Sturdy Third Quarter

On October 25, Royal Caribbean posted adjusted earnings of $1.68 per share, which breezed past the Zacks Consensus Estimate by 15.9%. Efficient cost control measures were a big part of this solid performance.

Total revenue decreased 4.1% year over year to $2,226.4 million, but surpassed the Zacks Consensus Estimate of $2,214.0 million. Net yield nudged up 0.1% year over year on a constant-currency basis.

Total cruise operating expenses dropped 4.1% to $1,348.3 million. Net cruise costs, excluding fuel, increased 2.0% on a constant-currency basis (down 0.2% on reported basis).

Encouraging 2012 Guidance

For full-year 2012, management raised its earnings per share guidance to between $1.85 and $1.95 from the range of $1.70 to $1.80. Anticipation of strong revenue generation, cost reduction, and currency benefits net of oil price increases led to the hike. The net revenue yield for 2012 is expected to increase 3% at constant currency (previous range was 2–3%).

Earnings Momentum on the Rise

In the past 30 days, the Zacks Consensus Estimate for fiscal 2012 climbed 9.1% to $1.92 per share on the back of upward revisions to all nine estimates.
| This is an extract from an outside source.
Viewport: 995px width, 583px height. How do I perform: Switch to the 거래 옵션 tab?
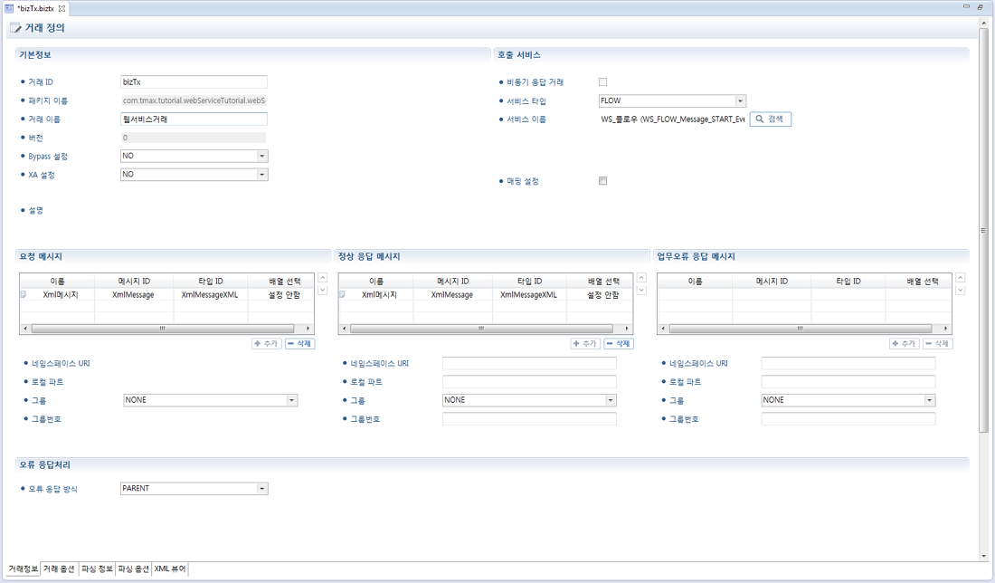click(59, 569)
For fiscal 2013, the Zacks Consensus Estimate is $2.47 per share, marking an increase of 4.7% over the same timeframe. The current estimate suggests year-over-year growth of 28.4%.

Attractive Valuation

Royal Caribbean’s valuation looks compelling compared with its peers by most metrics. The company is currently trading at a forward price-to-earnings (P/E) of 17.05x, an 8.5% discount to the peer group average of 18.64x. The price-to-book of 0.86x is at a 25.2% discount to the peer group average of 1.15x. Valuation looks attractive with respect to the price-to-sales (P/S) ratio as well. The P/S ratio of the company stood at 0.98, a 10.1% discount to the peer group average of 1.09. Moreover, the company’s long-term estimated earnings per share growth rate remains strong at 9.7%.

Chart Reflects Strength

Royal Caribbean has been continuously outperforming its 50-day moving average over the past three months, showing a steady growth trend. The stock has also been consistently trading above its 200-day moving average since August 28, 2012. The year-to-date return for the stock is approximately 39.3%, compared with the S&P 500’s return of 13.5%. Volume is fairly strong, averaging roughly 1,805K daily.
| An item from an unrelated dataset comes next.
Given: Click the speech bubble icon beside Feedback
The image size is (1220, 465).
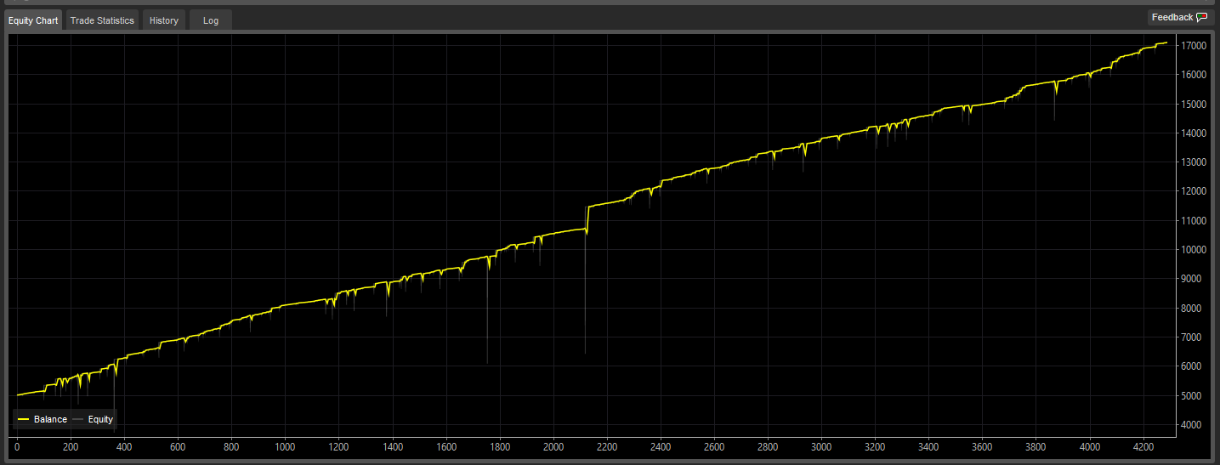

Founded in 1968 and headquartered in Miami, Florida, Royal Caribbean operates 41 ships in the cruise vacation industry. The company has five cruise brands - Royal Caribbean International, Celebrity Cruises, Pullmantur, Azamara Cruises and CDF Croisières de France. Additionally, it also has a 50% stake in a joint venture with TUI AG, which operates the brand TUI Cruises. The company currently has three ships under construction. With a market capitalization of $7.52 billion, Royal Caribbean primarily competes with Carnival Corp. (CCL).